При этом древние религии, и в этом случае отнюдь не только политеистические, как правило, не стремились увеличить число адептов. Религия понималась как достояние исключительно национальное — так, поклоняться индуистским божествам могли только «дваждырожденные» (т. е. представители трех высших варн индийского общества), что автоматически исключало доступ к религии других племен Индостана, проповедь Заратуштры была рассчитана на ираноязычные народы, поклонявшиеся Ахура-Мазде и боявшиеся дэвов еще задолго до его рождения, а вера в Яхве была привилегией потомков Авраама, заключившего завет с Богом; в Древнем Египте чужеземцы и вовсе не рассматривались как настоящие люди, и им было запрещено посещать святилища. Как следствие, древний мир не знал захватнических войн с целью обращения других народов в свою веру — в случае успеха кампании богов вознаграждали проведением обрядов, а также материальными подношениями, но отнюдь не новыми верующими. Завоевание народом-агрессором той или иной области вовсе не означало насильственного обращения населения в веру захватчиков — так, всем народам Римской империи было позволено почитать собственных богов при условии, что они не будут забывать воздавать формальную дань уважения и римским; такая веротерпимость была характерна для эллинистических государств и еще в большей степени, например, для империи Ахеменидов. Как правило, такие империи превращались в пространство, где дрейфующие элементы культов свободно перемещались и соединялись в новые синкретические системы.

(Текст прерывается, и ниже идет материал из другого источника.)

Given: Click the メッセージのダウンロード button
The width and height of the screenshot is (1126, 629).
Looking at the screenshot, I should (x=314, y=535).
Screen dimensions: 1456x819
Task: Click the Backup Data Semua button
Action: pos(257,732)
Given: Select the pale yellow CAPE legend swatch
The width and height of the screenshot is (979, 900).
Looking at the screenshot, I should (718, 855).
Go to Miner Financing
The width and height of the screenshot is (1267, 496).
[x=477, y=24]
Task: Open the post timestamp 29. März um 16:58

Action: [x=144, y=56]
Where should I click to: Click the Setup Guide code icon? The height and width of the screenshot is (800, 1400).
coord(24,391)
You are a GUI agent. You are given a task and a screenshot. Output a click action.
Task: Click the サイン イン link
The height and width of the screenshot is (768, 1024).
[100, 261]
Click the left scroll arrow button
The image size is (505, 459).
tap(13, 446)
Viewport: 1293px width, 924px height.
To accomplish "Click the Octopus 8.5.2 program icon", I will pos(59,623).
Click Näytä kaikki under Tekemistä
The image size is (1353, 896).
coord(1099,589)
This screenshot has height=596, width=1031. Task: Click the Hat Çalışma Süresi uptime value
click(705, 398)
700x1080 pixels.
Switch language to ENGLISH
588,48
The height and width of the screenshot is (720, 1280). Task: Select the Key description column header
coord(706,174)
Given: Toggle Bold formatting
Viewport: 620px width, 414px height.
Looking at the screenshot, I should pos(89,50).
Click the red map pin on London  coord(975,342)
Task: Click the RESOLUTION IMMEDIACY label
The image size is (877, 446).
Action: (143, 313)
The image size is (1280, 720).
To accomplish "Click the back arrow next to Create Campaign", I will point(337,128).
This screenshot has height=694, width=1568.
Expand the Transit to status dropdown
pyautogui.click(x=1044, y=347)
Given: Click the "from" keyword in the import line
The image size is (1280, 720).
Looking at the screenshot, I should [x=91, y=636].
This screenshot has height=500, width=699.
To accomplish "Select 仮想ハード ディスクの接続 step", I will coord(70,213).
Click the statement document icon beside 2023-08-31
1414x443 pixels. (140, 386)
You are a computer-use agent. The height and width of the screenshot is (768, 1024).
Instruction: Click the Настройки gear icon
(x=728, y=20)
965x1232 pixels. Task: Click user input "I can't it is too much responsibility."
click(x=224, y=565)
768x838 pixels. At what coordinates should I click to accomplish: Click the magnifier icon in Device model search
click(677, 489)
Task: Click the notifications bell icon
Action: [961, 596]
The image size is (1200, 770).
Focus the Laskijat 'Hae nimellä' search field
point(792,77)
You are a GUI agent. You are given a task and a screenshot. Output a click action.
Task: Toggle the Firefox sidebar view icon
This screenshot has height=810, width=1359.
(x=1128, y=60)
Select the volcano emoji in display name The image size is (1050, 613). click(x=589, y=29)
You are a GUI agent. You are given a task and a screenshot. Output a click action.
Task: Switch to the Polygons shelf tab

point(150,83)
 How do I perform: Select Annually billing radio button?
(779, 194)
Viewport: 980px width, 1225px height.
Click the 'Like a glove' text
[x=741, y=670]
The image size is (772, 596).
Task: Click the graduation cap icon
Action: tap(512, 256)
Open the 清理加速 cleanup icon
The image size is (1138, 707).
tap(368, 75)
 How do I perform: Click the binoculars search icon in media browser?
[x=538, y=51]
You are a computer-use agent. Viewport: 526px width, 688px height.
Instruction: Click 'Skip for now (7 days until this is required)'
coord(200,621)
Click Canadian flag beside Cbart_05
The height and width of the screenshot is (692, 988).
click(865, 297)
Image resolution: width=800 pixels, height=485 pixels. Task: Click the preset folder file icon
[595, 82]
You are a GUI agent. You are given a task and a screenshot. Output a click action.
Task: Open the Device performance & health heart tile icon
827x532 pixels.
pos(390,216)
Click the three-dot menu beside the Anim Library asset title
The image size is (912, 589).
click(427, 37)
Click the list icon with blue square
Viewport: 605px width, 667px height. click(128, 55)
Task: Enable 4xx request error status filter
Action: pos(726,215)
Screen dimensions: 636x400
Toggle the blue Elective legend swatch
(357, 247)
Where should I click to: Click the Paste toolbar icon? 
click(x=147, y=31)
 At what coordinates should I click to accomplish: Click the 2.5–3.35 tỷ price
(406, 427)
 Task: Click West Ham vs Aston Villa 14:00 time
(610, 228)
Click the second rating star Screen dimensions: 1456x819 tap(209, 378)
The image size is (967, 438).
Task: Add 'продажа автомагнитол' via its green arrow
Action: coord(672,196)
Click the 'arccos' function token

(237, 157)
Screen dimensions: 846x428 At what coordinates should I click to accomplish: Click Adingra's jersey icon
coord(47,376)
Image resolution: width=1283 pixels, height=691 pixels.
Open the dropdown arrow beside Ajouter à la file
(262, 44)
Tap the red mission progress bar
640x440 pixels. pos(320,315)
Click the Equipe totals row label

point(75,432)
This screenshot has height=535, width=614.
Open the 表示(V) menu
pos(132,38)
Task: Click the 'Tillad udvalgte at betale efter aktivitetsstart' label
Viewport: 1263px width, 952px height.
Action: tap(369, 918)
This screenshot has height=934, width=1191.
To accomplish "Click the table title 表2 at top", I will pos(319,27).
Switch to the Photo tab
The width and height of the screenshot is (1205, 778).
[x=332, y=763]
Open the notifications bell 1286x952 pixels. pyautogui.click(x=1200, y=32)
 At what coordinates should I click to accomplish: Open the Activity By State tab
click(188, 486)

Как ни парадоксально, дохристианскую Европу трудно назвать терпимой в целом: она хорошо знала не только сословное отчуждение, но и межэтническую рознь (вспомним Платона, считавшего, что варвары и эллины «по самой своей природе враги»6). Если здесь и присутствовал легкий оттенок религиозной нетерпимости, то в этом контексте она не имела особенного значения — поскольку религия была принадлежностью того или иного народа, она выступала в распрях лишь одним из средств его этнической самоидентификации. И именно этническими рамками ограничивалась в древнем мире религиозная проповедь — в тех культурах, где она в той или иной форме присутствовала (в большинстве культов мира проповедь встречается довольно редко и не носит регулярного характера), она была обращена только к представителям собственного этноса и собственной культурной среды — так, иудейские пророки напоминали о «национальной» ответственности перед Богом, избравшим иудейский народ, чтобы вознаграждать за веру и карать за отступление от нее.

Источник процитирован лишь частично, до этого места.